Edi mengonfirmasi pada media, tiga kabupaten/kota terbaru yakni Dumai, Bengkalis, dan Pelalawan.
Sedangkan titik api yang masih tampak namun masih kecil ada di di Rokan Hilir, Indragiri Hilir, serta Indragiri Hulu.
“Sampai kini upaya pemadaman dan pendinginan terus dilakukan, Petugas gabungan masih di lokasi titik karhutla,” ungkap Edy.

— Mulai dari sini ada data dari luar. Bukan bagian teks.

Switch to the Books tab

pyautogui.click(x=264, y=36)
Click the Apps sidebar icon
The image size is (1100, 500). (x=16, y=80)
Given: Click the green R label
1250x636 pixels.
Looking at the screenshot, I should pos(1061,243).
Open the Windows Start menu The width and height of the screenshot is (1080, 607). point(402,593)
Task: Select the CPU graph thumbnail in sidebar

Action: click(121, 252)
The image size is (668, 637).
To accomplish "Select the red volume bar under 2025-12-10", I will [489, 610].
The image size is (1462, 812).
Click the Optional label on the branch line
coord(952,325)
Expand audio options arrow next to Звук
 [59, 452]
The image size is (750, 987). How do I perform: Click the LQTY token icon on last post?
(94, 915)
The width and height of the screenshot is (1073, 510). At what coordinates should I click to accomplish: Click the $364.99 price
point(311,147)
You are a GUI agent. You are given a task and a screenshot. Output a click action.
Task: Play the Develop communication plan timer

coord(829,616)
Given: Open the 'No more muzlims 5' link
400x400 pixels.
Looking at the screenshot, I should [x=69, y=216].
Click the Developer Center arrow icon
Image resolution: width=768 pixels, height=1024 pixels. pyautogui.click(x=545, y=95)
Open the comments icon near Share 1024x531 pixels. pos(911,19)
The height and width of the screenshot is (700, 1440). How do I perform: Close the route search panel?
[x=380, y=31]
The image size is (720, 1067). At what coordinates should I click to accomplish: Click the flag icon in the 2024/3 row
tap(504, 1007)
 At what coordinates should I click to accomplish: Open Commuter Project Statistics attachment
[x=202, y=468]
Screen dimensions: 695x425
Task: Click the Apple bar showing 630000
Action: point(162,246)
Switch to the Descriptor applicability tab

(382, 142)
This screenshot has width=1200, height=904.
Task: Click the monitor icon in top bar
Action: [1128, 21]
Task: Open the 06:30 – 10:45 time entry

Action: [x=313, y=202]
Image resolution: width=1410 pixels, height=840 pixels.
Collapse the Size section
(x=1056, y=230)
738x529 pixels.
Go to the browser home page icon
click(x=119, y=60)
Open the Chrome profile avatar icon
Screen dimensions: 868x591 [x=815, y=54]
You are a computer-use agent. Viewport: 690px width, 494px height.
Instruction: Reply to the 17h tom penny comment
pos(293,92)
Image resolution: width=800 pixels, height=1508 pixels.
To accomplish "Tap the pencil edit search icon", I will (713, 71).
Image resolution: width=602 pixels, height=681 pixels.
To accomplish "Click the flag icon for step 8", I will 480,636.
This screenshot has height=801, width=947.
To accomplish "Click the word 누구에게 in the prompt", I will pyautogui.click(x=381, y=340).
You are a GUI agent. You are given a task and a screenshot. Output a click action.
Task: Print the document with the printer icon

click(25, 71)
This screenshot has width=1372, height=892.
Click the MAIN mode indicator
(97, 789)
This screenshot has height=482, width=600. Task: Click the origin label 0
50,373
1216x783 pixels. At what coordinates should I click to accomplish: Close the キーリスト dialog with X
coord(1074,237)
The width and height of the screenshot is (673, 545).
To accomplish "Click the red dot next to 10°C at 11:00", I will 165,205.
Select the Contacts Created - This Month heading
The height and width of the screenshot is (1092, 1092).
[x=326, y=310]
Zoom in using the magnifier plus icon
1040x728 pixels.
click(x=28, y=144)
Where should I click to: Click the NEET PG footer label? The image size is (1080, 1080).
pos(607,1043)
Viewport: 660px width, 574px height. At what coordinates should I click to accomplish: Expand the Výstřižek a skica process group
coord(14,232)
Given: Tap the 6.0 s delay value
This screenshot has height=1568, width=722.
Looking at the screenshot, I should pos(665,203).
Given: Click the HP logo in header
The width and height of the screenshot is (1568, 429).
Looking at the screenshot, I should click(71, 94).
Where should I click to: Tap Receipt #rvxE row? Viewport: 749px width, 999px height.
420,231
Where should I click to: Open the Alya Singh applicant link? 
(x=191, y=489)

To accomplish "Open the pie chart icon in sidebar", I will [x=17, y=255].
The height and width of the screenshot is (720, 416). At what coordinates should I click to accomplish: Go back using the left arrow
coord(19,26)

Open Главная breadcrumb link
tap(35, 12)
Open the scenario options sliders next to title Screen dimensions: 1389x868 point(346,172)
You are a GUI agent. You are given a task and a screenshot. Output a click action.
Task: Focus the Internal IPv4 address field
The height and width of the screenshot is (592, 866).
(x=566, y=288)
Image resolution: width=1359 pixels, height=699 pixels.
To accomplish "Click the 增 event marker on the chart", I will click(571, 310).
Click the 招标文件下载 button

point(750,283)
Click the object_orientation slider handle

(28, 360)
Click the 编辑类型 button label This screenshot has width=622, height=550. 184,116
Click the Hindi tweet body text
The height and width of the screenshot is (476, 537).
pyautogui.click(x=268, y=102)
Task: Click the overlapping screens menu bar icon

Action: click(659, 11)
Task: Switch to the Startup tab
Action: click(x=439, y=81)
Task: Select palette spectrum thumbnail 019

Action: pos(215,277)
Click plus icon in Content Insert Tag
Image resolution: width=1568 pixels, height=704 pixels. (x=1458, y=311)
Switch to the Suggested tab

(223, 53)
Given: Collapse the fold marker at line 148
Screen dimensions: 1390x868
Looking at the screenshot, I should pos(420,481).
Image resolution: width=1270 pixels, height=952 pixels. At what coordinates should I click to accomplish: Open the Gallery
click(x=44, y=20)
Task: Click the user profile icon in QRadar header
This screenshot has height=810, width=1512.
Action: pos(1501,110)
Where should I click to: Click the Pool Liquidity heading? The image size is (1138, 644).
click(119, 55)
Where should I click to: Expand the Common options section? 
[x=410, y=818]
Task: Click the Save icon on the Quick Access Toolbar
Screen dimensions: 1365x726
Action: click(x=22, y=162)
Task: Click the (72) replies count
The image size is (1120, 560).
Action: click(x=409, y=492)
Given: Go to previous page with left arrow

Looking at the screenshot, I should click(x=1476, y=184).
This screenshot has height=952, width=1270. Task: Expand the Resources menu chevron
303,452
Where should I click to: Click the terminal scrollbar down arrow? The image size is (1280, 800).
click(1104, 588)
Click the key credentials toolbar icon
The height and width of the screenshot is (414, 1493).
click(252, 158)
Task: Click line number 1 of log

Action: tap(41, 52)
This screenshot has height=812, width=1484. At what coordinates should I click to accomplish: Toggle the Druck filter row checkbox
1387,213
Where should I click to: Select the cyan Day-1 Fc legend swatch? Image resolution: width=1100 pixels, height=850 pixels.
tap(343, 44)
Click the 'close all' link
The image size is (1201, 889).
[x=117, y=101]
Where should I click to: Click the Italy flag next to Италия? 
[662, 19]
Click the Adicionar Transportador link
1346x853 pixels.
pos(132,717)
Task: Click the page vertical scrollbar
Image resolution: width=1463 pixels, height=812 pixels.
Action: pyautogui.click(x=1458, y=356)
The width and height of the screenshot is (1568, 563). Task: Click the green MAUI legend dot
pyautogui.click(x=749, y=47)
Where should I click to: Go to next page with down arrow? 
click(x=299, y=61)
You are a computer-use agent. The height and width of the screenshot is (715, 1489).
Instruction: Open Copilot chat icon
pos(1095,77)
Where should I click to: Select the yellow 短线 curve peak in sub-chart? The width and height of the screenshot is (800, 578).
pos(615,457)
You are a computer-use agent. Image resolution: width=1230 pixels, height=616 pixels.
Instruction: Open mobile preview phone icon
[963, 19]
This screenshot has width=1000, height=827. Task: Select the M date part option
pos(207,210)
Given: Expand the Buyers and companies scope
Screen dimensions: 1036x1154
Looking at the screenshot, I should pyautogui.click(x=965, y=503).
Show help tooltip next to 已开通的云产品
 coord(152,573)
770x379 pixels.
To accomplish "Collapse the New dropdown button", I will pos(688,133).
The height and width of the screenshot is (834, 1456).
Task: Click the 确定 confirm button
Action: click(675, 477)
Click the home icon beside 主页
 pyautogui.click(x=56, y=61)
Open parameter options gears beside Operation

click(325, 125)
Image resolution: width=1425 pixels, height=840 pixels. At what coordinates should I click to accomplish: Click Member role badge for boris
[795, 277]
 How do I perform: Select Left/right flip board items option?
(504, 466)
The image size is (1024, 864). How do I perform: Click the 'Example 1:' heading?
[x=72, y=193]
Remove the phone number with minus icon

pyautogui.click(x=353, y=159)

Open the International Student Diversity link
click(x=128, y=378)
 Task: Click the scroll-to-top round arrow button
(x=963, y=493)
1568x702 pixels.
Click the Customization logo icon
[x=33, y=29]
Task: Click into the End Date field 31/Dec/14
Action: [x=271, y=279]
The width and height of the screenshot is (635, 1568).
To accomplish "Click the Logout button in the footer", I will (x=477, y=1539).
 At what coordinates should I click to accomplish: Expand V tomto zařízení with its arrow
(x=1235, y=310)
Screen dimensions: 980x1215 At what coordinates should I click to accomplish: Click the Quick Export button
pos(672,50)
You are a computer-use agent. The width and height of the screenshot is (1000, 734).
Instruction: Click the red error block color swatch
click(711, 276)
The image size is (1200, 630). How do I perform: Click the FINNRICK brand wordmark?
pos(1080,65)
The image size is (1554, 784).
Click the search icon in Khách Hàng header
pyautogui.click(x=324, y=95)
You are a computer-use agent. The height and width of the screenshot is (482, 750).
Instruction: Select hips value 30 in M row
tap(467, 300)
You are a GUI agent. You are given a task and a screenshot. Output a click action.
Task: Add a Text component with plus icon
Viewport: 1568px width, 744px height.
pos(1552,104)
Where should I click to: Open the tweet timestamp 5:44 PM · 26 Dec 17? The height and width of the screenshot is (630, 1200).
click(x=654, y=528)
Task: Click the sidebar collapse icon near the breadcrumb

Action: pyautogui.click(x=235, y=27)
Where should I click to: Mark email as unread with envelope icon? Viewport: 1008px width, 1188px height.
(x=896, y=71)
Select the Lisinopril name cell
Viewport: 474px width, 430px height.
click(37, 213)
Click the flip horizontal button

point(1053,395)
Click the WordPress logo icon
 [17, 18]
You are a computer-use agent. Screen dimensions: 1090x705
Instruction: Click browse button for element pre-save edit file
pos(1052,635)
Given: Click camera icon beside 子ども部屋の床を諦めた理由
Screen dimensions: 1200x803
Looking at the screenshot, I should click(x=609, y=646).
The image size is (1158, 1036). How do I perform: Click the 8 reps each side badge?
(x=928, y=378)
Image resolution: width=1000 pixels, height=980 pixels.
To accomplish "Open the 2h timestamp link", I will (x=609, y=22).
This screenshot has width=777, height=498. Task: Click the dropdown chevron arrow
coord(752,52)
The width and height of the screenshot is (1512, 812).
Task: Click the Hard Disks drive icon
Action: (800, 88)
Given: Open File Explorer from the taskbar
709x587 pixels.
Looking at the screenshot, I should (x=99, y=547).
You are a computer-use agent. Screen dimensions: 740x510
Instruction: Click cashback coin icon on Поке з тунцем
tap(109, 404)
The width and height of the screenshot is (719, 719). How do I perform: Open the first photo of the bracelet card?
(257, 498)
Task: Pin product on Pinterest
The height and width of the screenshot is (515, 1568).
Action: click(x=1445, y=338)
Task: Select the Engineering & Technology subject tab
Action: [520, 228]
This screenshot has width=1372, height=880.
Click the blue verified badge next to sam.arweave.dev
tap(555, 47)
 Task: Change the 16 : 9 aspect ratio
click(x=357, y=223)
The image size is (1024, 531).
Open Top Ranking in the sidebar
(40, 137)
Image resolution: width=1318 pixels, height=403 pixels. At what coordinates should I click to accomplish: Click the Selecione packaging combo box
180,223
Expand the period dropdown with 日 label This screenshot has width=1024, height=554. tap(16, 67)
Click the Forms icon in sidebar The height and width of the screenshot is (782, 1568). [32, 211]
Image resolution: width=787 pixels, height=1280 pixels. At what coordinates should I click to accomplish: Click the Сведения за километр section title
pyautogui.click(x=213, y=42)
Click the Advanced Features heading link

Berbagai kendala pemadaman Karhutla
Menurut Edy beberapa kendala yang ditemui di lapangan soal ketersediaan air serta angin. Menurutnya untuk wilayah Pesisir angin menjadi kendala karena hembusanya membuat api malah makin membesar.
Kendala lainnya lokasi kebakaran yang jauh kedalam atau sulit dijangkau.
"Untuk lokasi yang sulit terjangkau tersebut, kita maksimalkan helikopter water bombing. Selain nanti petugas gabungan juga akanterus berusaha sampai ke titik kebakaran," papar Edy.
Sejumlah bantuan dikerahkan
Edy Afrizal mengungkapkan, saat ini bantuan berupa helikopter dan pesawat masih terus diupayakan dan ada yang sudah diterima.
Menurutnya saat ini sudah ada tiga helikopter yang dimaksimalkan. Dua helikopter patroli dan satu water Bombing. Bantuan untuk helikopter water Bombing juga masih terus diupayakan.
"Saat ini ada dua helikopter patroli yang merupakan bantuan BNPB dan Kementrian Kehutanan. Kita juga punya helikopter water bombing bantuan BNPB. Dan akan ada tambahan unit lagi nantinya," terang Edy.
Selain helikopter water bombing, untuk mengantisipasi dan pencegahan Karhutla juga dimaksimalkan pesawat Operasi Modifikasi Cuaca (OMC). Saat ini ada tiga pesawat OMC dan akan ada tambahan lagi untuk pesawat OMC.
"Kita kerahkan personel dan fasilitas untuk bisa maksimal melakukan pemadaman," pungkasnya.